- DATA SHOWN:
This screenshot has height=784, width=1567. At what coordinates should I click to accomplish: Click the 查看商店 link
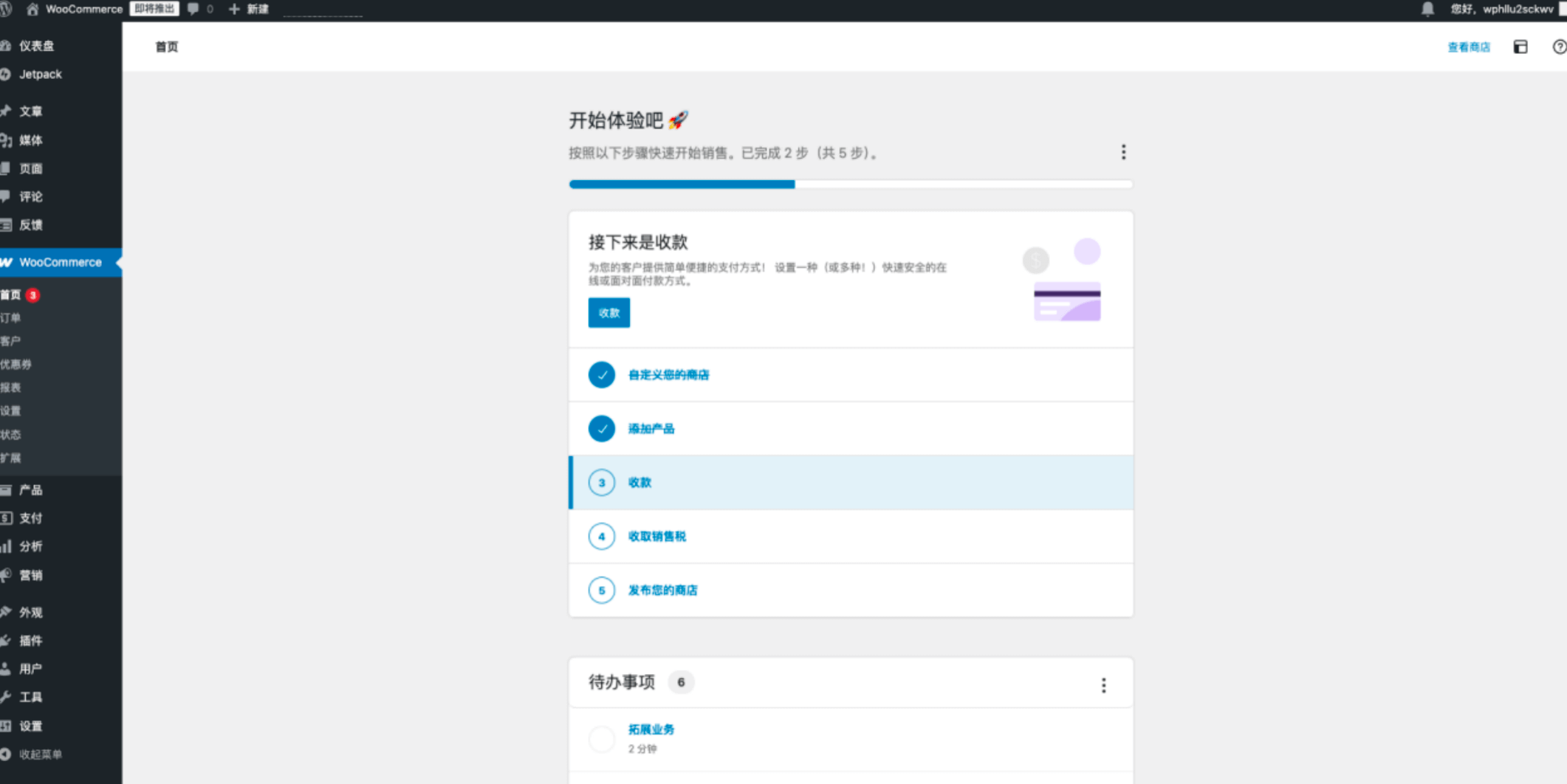click(x=1468, y=47)
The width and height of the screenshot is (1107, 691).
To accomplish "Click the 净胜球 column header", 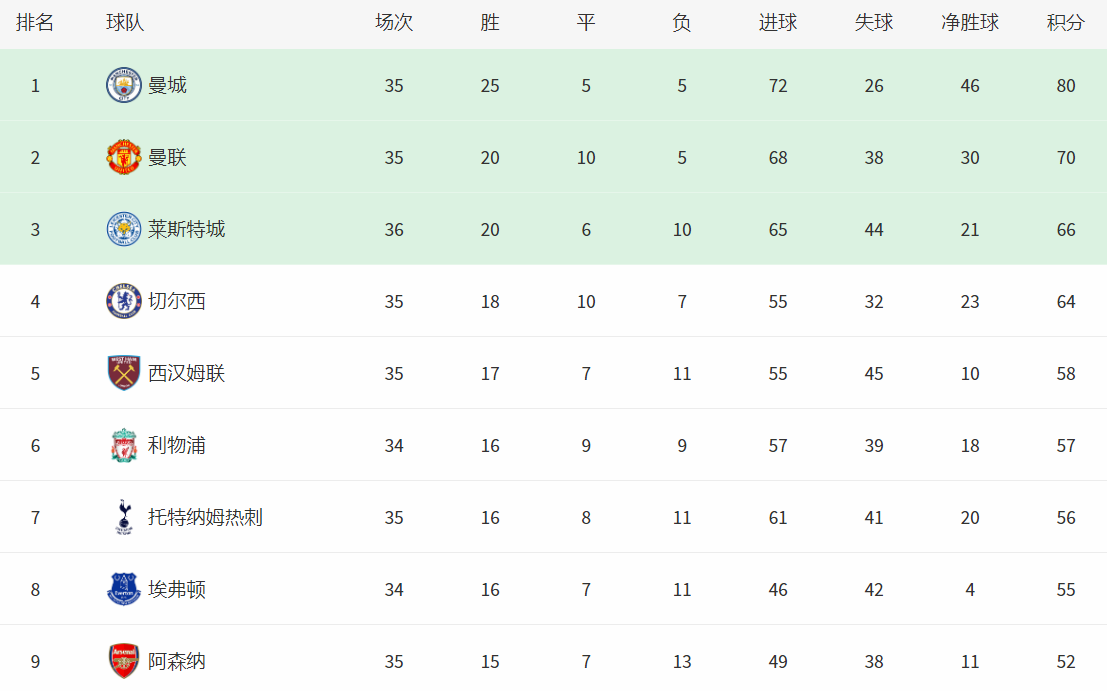I will 969,23.
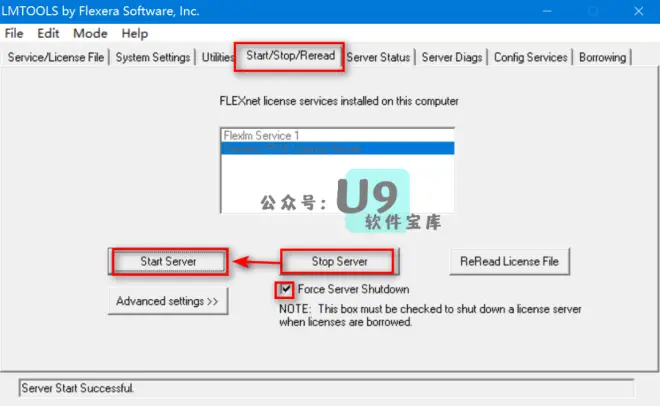
Task: Close the LMTOOLS window
Action: [638, 11]
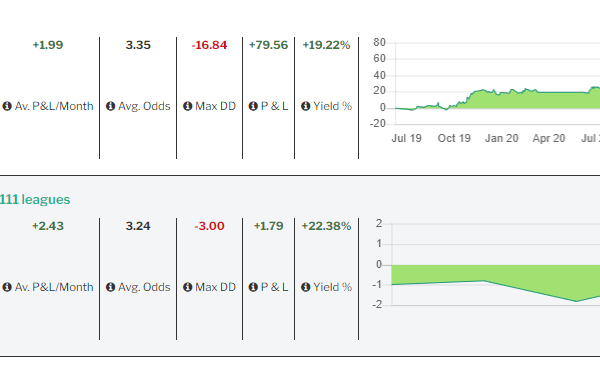Click info icon beside top Yield %
Viewport: 600px width, 368px height.
[305, 106]
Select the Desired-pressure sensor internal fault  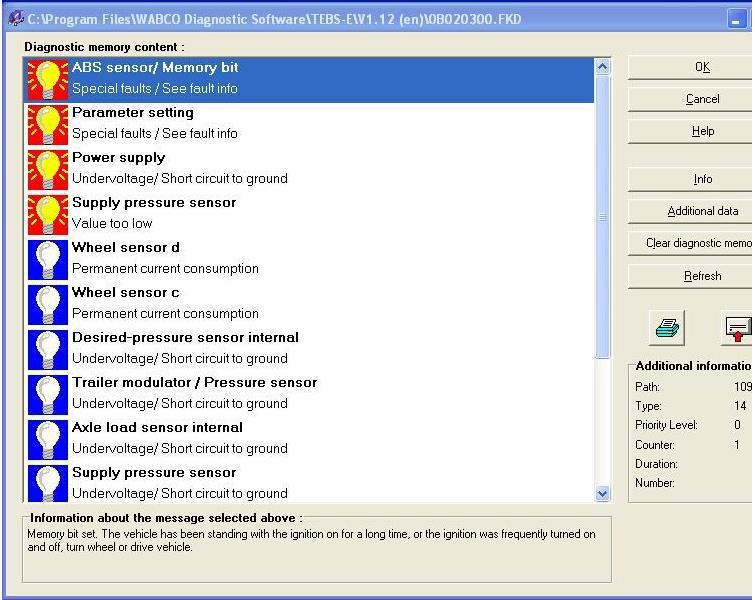[310, 350]
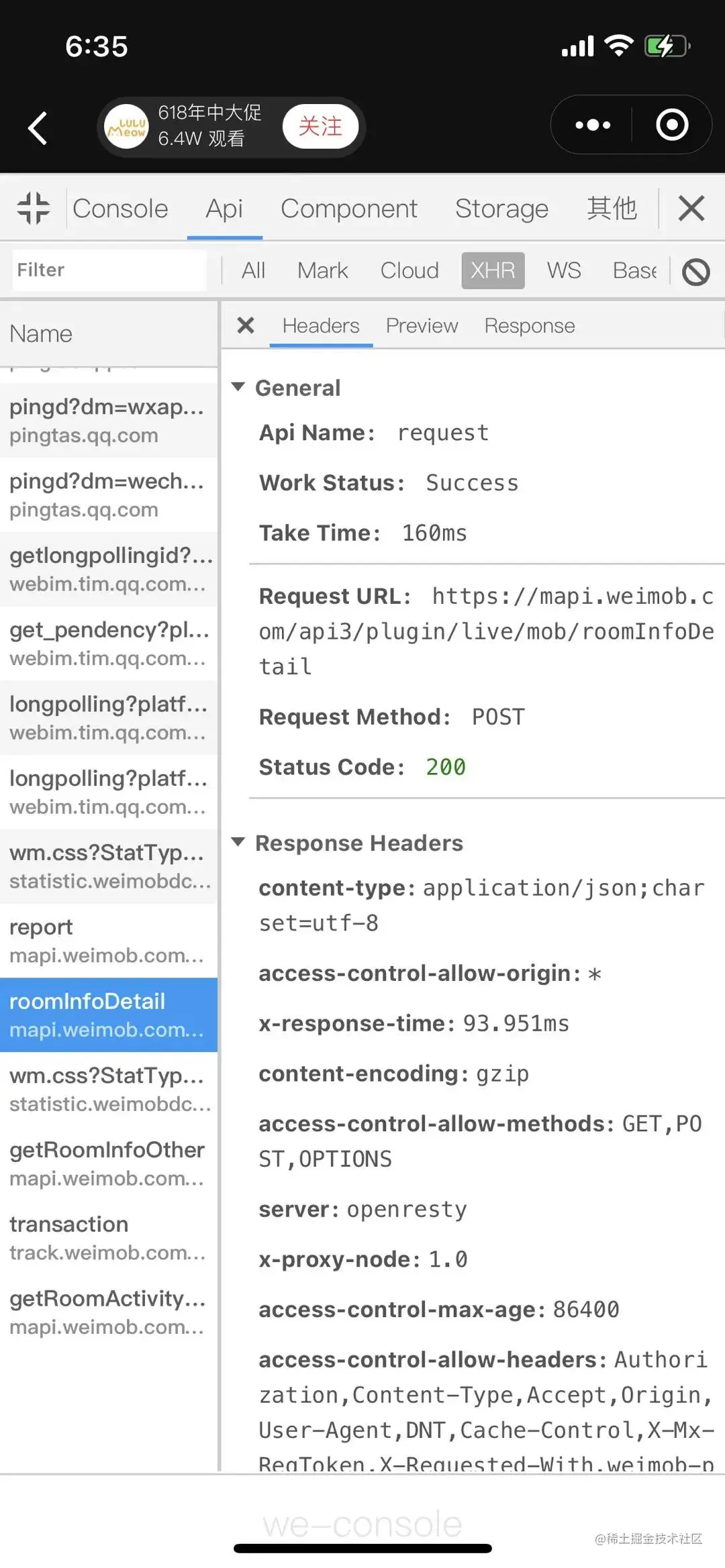This screenshot has height=1568, width=725.
Task: Open the three-dots mini program menu
Action: [x=593, y=125]
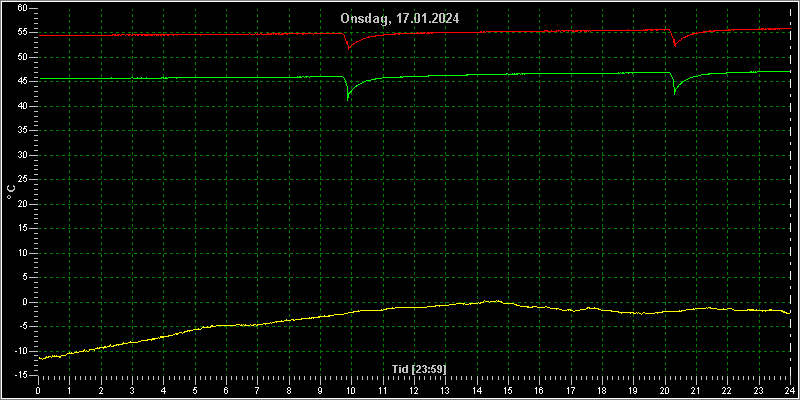The height and width of the screenshot is (400, 800).
Task: Select hour 12 on the time axis
Action: (414, 390)
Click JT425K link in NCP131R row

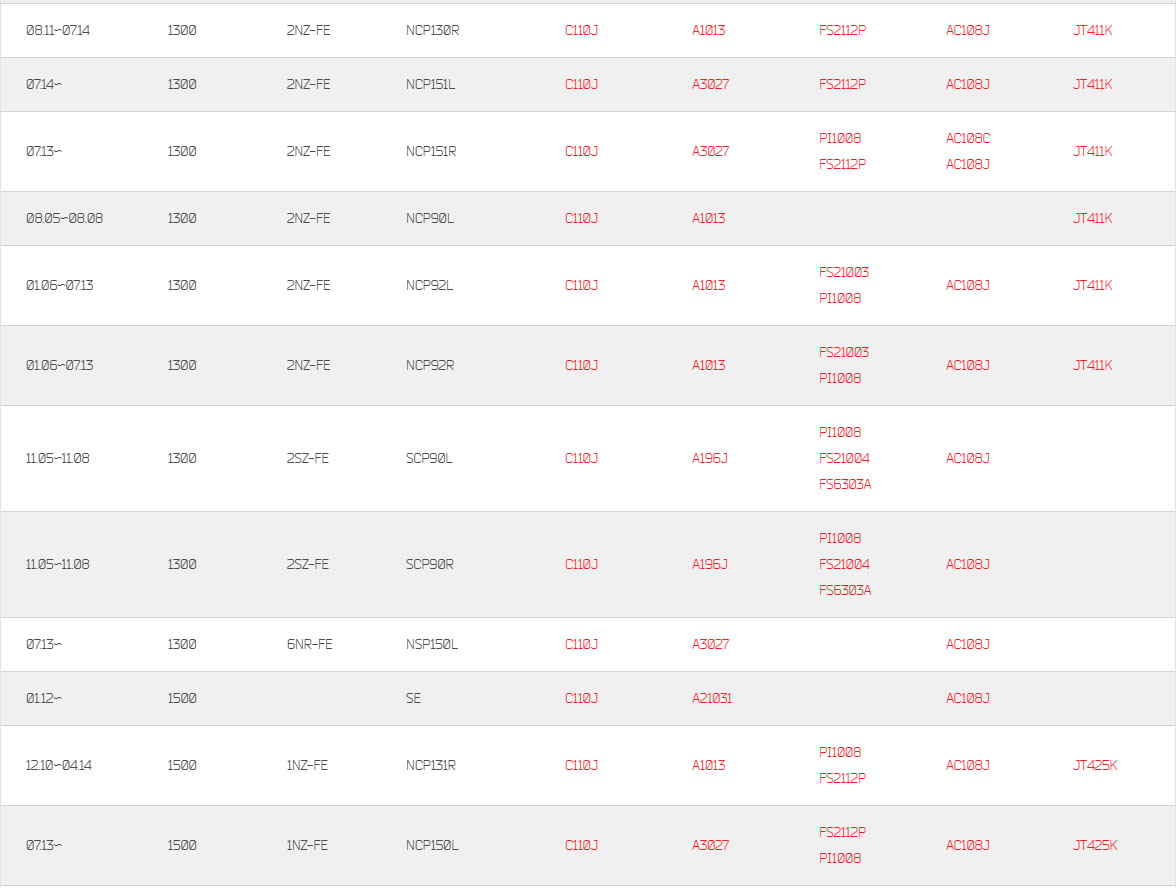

- ABOUT THIS TASK:
The reply should consist only of the lines from the top of the material above through the line with "The width and", printed exactly, pictures omitted.

- THE ANSWER:
This screenshot has height=784, width=1567. At what coordinates should I click to accomplish: Click the 查看商店 link
click(x=1468, y=47)
The width and height of the screenshot is (1107, 691).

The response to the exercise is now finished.